I've read that on the Galaxy Tab, the IMEI can be removed from the phone by deleting a folder in the root directory in order to use a phone SIM to get data to work. I'd like to try the same thing on the G-Slate, but the folder that is referred to does not exist on the G-Slate. I found a plain text file named "IMEI" in /proc/nvdata/ but it cannot be deleted.

Any ideas?


----------



## ChiefzReloaded (Jun 29, 2011)

Why cant u delete it? Mount the dir as r/w and deete it and reboot... I looked into this with stock HC and played with that same file but dont even recall results. I have not done it with CM9 yet at all so if you are running our Alpha build report what it does, and if that file even exists in 4.0+... CR


----------



## 338lm (May 14, 2012)

Thank you for the reply. I am currently not running the CM9 Alpha, but I'll try it and report back. I'm using v10p currently. I'm using ES File Manager with superuser R/W on the root directory, and it told me that it was unable to remove the file. I was, however, able to open and edit the file. I changed the IMEI in this file to "000000000000000" and it saved the change successfully. When I go to Settings > About Tablet > Status, the IMEI still shows as the same old IMEI number, not the 0's.

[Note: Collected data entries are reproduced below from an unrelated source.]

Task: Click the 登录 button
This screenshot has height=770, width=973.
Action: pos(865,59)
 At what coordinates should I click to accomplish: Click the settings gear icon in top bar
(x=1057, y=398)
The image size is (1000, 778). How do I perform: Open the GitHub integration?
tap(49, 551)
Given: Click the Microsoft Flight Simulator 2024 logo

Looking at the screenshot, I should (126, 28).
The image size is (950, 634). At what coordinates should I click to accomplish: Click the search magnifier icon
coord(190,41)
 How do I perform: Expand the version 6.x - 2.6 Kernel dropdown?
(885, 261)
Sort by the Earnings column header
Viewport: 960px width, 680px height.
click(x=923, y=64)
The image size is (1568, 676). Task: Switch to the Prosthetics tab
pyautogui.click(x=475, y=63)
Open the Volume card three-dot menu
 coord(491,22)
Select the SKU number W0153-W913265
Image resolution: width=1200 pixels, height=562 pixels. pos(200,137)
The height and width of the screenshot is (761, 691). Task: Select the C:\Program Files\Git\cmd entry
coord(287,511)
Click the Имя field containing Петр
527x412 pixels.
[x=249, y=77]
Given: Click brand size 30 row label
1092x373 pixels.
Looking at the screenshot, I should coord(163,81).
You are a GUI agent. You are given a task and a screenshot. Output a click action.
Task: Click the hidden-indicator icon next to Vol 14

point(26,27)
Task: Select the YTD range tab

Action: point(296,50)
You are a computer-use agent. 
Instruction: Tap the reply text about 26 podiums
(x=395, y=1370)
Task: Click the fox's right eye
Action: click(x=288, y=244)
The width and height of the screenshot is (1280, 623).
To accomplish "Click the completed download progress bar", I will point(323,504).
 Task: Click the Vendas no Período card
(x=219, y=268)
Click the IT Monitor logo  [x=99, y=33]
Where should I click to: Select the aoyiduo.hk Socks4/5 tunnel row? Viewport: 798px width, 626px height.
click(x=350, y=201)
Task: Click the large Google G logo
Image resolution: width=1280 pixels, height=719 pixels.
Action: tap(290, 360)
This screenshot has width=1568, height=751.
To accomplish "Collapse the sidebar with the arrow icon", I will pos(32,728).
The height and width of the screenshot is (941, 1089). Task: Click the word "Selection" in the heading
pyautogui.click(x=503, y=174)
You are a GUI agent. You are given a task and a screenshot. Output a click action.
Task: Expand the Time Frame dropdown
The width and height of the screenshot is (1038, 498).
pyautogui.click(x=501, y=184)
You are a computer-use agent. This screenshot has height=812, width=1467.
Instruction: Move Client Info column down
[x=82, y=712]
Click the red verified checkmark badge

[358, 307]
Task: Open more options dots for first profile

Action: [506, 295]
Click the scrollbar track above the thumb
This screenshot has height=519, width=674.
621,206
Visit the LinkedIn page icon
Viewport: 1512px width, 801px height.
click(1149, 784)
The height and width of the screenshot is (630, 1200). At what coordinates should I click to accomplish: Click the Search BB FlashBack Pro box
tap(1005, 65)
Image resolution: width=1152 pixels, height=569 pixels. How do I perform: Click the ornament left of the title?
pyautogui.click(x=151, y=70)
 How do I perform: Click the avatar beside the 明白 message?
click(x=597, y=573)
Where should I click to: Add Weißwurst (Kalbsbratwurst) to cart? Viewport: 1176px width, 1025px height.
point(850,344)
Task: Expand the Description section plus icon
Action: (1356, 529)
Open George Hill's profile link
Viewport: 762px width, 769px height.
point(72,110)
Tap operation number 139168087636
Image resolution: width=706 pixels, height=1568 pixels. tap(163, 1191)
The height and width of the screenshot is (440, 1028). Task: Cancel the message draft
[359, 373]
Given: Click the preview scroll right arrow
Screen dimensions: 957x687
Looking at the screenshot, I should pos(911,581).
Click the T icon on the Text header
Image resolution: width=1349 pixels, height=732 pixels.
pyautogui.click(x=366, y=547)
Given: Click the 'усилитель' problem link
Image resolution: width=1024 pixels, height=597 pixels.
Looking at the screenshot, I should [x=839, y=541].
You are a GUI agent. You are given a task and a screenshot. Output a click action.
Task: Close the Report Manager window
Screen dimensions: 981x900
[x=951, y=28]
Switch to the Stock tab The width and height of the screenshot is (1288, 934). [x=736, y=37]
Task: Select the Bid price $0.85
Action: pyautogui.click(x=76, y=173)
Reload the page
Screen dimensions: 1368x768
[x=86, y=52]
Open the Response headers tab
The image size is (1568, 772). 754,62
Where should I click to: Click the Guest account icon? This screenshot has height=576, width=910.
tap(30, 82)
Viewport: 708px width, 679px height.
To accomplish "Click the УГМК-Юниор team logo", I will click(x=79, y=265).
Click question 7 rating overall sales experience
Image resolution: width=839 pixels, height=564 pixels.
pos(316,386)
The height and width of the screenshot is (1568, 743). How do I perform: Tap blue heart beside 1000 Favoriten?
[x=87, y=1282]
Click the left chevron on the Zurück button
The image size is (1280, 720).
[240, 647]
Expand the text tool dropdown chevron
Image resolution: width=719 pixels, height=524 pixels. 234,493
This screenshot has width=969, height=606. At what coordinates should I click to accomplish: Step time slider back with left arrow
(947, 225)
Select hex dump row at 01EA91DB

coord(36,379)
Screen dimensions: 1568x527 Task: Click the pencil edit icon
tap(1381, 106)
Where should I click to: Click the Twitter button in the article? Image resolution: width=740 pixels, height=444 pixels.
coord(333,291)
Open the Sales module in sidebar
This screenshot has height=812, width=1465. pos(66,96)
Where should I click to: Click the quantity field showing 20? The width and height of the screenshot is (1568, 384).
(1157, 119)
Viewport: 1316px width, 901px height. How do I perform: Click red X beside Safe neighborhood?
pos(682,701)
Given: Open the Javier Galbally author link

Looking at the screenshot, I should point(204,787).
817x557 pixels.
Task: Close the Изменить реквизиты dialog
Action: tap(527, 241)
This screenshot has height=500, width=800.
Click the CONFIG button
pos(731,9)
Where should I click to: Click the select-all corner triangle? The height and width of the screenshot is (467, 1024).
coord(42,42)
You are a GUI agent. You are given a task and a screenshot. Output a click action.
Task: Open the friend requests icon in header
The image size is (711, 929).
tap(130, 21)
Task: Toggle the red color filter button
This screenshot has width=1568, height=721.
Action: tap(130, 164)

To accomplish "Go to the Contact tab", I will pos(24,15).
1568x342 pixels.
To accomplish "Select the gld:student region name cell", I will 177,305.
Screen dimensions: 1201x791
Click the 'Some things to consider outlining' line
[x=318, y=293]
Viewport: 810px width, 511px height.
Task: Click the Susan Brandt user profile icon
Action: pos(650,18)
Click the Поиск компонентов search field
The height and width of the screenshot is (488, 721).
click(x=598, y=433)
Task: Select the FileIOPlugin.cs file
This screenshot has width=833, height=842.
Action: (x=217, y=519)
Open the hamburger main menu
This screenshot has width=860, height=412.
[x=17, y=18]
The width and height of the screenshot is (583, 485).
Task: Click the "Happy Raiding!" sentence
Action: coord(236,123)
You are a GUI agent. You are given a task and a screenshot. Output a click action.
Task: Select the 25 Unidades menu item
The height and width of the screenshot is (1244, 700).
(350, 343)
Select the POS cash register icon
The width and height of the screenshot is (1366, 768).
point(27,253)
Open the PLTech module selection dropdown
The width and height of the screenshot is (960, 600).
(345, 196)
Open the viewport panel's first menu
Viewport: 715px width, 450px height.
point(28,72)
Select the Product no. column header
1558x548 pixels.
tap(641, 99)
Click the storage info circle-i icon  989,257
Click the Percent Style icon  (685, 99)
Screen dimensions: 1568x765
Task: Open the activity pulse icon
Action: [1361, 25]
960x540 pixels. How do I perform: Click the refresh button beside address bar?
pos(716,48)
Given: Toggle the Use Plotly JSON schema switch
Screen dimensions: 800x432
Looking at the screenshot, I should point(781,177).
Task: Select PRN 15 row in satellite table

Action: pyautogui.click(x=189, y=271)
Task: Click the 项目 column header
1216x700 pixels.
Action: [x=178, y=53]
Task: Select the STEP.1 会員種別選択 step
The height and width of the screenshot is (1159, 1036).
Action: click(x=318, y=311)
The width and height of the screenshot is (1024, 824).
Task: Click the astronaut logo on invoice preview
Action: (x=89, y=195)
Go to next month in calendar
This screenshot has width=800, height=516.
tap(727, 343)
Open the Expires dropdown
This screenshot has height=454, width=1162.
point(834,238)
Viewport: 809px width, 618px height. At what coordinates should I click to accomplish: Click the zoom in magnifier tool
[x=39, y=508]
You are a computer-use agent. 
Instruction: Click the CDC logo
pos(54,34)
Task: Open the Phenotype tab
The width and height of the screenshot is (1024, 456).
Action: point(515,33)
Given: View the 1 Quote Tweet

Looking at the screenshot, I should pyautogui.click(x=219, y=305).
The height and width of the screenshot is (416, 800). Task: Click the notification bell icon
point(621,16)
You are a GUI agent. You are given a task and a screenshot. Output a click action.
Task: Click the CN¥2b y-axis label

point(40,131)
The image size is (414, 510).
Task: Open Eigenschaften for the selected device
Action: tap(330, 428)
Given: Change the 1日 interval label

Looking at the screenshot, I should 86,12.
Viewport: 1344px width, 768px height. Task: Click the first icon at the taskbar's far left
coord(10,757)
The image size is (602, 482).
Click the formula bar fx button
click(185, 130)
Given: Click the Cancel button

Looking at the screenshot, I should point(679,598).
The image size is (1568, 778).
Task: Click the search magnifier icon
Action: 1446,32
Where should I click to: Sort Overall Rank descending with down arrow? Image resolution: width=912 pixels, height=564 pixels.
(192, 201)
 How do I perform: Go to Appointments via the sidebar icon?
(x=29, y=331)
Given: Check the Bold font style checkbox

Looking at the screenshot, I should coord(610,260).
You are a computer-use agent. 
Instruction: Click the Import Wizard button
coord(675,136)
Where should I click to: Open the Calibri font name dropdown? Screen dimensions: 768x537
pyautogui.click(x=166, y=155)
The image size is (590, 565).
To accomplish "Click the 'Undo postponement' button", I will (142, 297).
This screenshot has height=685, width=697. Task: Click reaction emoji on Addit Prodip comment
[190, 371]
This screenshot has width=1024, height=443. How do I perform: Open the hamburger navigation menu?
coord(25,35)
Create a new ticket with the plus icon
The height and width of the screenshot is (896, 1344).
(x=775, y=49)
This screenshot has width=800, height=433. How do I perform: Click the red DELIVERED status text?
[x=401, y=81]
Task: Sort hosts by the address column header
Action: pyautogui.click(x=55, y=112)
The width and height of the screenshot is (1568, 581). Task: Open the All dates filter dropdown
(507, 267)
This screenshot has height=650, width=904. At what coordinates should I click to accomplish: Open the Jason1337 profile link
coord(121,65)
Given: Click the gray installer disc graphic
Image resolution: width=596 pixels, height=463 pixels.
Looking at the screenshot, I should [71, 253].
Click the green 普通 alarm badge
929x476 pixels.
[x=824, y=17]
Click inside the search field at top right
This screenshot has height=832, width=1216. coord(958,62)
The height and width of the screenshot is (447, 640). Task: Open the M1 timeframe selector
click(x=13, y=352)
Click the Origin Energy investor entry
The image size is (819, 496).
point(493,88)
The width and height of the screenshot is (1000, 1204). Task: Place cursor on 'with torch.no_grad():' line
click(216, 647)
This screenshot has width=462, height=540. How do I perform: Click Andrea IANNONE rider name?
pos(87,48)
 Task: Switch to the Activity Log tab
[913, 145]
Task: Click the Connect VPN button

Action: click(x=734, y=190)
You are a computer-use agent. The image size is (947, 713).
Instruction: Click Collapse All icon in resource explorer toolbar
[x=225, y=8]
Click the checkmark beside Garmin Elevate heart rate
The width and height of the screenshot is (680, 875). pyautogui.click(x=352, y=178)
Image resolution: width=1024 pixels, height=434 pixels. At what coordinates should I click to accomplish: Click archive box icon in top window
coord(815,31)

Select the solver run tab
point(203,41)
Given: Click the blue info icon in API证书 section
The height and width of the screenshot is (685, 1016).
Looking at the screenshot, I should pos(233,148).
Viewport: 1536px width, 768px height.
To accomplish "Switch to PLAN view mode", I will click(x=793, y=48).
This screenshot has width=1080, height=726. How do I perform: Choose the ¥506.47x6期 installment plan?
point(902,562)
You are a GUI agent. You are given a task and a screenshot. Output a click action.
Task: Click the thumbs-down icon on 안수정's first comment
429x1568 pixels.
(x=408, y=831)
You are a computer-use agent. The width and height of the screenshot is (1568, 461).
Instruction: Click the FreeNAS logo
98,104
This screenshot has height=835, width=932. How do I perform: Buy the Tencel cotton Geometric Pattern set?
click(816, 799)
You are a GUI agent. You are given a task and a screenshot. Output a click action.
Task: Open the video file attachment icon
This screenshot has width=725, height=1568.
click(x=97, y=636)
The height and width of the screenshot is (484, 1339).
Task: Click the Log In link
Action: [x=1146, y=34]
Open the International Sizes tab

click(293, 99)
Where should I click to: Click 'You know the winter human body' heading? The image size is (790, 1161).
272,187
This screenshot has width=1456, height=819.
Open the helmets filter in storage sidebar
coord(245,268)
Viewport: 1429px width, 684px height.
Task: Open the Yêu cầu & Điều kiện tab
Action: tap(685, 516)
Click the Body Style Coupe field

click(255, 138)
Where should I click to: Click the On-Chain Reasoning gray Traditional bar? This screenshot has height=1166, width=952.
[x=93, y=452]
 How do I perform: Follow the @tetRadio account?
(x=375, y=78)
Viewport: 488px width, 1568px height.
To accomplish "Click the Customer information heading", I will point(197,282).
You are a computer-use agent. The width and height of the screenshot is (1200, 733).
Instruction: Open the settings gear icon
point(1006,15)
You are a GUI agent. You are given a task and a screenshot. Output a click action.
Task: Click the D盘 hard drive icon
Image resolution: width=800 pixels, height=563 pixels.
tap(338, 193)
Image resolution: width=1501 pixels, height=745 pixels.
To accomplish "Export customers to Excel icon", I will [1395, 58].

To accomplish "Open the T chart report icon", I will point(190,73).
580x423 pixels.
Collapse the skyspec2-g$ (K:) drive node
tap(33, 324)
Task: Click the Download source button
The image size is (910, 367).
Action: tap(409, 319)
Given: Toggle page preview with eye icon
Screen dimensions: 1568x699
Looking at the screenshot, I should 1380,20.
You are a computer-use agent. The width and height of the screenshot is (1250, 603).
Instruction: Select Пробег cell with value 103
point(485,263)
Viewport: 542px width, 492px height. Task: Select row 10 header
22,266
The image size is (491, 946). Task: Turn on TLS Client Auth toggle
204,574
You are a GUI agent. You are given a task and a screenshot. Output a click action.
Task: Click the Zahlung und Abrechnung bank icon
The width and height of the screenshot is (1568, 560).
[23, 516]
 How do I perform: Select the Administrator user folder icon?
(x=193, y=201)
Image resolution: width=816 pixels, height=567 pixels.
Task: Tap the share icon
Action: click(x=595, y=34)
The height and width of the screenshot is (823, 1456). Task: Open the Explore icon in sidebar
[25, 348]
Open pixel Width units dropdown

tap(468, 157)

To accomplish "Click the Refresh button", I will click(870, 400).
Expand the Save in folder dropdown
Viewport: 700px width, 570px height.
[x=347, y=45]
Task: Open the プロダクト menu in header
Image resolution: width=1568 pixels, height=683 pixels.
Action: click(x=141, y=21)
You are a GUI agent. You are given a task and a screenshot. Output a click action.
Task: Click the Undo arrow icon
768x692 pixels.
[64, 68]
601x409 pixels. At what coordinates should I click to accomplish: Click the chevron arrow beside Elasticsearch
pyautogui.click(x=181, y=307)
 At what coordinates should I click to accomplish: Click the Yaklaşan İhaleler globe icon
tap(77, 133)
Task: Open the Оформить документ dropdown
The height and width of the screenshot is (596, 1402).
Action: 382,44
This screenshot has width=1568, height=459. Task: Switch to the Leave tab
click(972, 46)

I'm not even 100% sure that changing or deleting the IMEI will get me data with a phone SIM card, but it's the only lead I was able to find.


----------



## duglas (Jun 13, 2012)

This is what I am looking to do also.. I followed the directions I used for the Samsung Tab but the folder is missing to delete..

ANyone have any ideas?


----------



## DarkStar (Jun 21, 2012)

Using Root Explorer will allow you to delete the file you are trying to delete. But it doesn't change a thing. Stock 3.1 used my phones sim card just fine but once I went to CM9 it doesn't work.

Don't know what gives but I'm going to try to downgrade now.


----------



## dasunsrule32 (Nov 26, 2011)

DarkStar said:


> Using Root Explorer will allow you to delete the file you are trying to delete. But it doesn't change a thing. Stock 3.1 used my phones sim card just fine but once I went to CM9 it doesn't work.
> 
> Don't know what gives but I'm going to try to downgrade now.


Can you please report this on the cm9 thread once you confirm? Also, post any logcats between hc and ics. Thanks

Sent from my LG-V909 using RootzWiki


----------



## DarkStar (Jun 21, 2012)

Report what? I have confirmed it, on CM9 deleting it does nothing. You click hold, delete. I even restarted to make sure changes were taken into effect. Tab still didn't take to my Phones Sim. So I said Screw CM9 and flashed the Custom 3.1 Rom and it works flawless.


----------



## ChiefzReloaded (Jun 29, 2011)

DarkStar said:


> Report what? I have confirmed it, on CM9 deleting it does nothing. You click hold, delete. I even restarted to make sure changes were taken into effect. Tab still didn't take to my Phones Sim. So I said Screw CM9 and flashed the Custom 3.1 Rom and it works flawless.


By report, he meant take 2 seconds, go over to the CM9 dev thread, and say "phone sim not working in CM9" done... Is that hard? That's how these bugs get fixed... people report them... We don't see every single bug ourselves, that's why we put out a public test alpha so these things can get fixed. But you don't seem to understand how any of this works, and from other posts I have read from you, you aren't the sharpest tool in the shed. I am glad you pleased with the "custom" rom. LG built it... That rom is no more than the stock update, MY bootloader, MY kernel, and some .apk's added in. You could have just flashed my kernel and downloaded the apps from the market and had the exact same setup. Just a thought... -CR


----------